By the second week, a lot more people were arriving, so every day the water pump was crowded with people bathing, getting water for cooking, washing dishes, washing clothes. The pump got no rest, and it took at least 5-10 minutes to get water. I made sure to get a full bucket of water so that we could simply have the water to flush the toilet. But the other members in my room have been bums about a few things, and they never bothered to match the courtesy of keeping water around (since you never knew when there was going to be water or not). Actually, I should say there were not being discourteous. It's just that they weren't paying attention. And they were just doing things the way they do. It's quite a challenge for me on the cultural level too, to be living with Tibetans rather than other foreigners. But let me not generalize. This specific group has a way of doing things that works for them. Add onto that the fact that there have been increasingly more and more people coming around to use the toilets (The government guy who was in charge of managing our room and its occupants came around only a few times, and then said, "oh, but these toilets are only for you," which is funny because there is no mechanism by which to lock them. That's the other thing that frustrates me is the way things {don't} work. Why spend a week building a water tank when we can't even use it because there's no water supply for another week?).
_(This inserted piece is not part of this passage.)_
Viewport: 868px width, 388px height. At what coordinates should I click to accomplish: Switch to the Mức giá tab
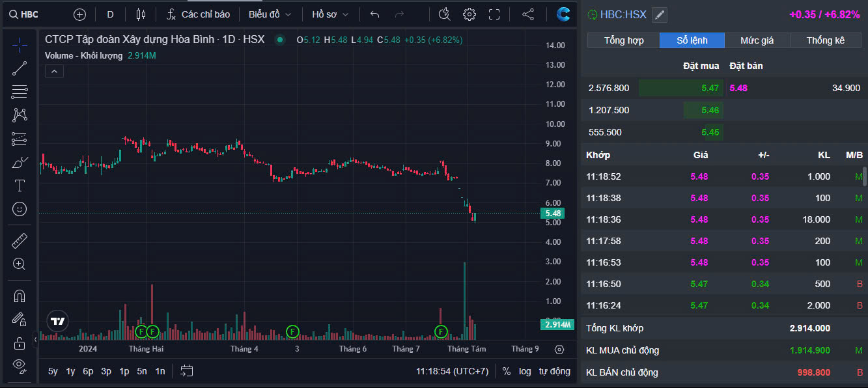(x=757, y=40)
Now we're in week 3. At this point, the water pump has broken, and instead of getting us water supply and fixing the pump, they divert the water from the pump source to that water tank they built. Meaning we still don't have enough water, but everyone's coming our way to get the water, so there's increased traffic. At this point, people have also started to use our toilets and baths (There are only 2 toilets and 2 baths, whereas the areas in the camps where people are staying, they've built a lot of toilets and baths). It means we can't take our daily bath, which is very much needed since we sweat all day and get dust blown in our faces everywhere we walk. The water tank overflows regularly, wasting tons of water, and we're unable to turn it off because we have no mechanism and those guys who are supposedly responsible for our room have not checked back with us for a few days. Then today the water ran out.
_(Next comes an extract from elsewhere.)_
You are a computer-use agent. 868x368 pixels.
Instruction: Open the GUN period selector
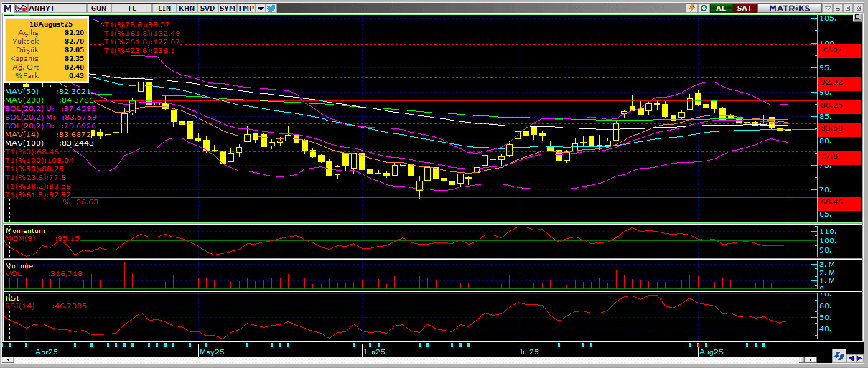pyautogui.click(x=100, y=8)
Short of it is, living with a lot of people with all of their various habits and no infrastructure and scarce resources is extremely trying. It's a new experience to me. There has been a lot that has been new to me since I got here, and I'm seeing again how luxurious are even those most basic things we can get in the US. Tamdin has been taking it in stride, and reminded me of what His Holiness said today, that we must cultivate inner happiness because the outside circumstances in this crucible (my description) won't relent. He's right. The only peaceful place here is in my head (ahemm... and at that luxury camp). It's so humbling. I think I'm hardy and loving and compassionate and then I find during these trying circumstances that I'm struggling.

To me, this is ascetic. I would rather fast by myself for a week than undergo this. I should have thought of the middle way, that is, not suffering unnecessarily (I should have coughed up the money). After all, the Buddha taught that one should neither be too slack nor too taught, neither too undisciplined nor too stringent.

But no point for regrets. What I've learned is that we all have to work from where we're at. I have been expecting way too much of myself (heh, I wasn't asking to be a saint, but still I had upheld high standards). I think in being gentler to myself (since it's my habit to be ultra disciplined), I can actually enjoy the daily lessons better and then I'd be writing about more scholarly and philosophical stuff than my issues with water and toilets.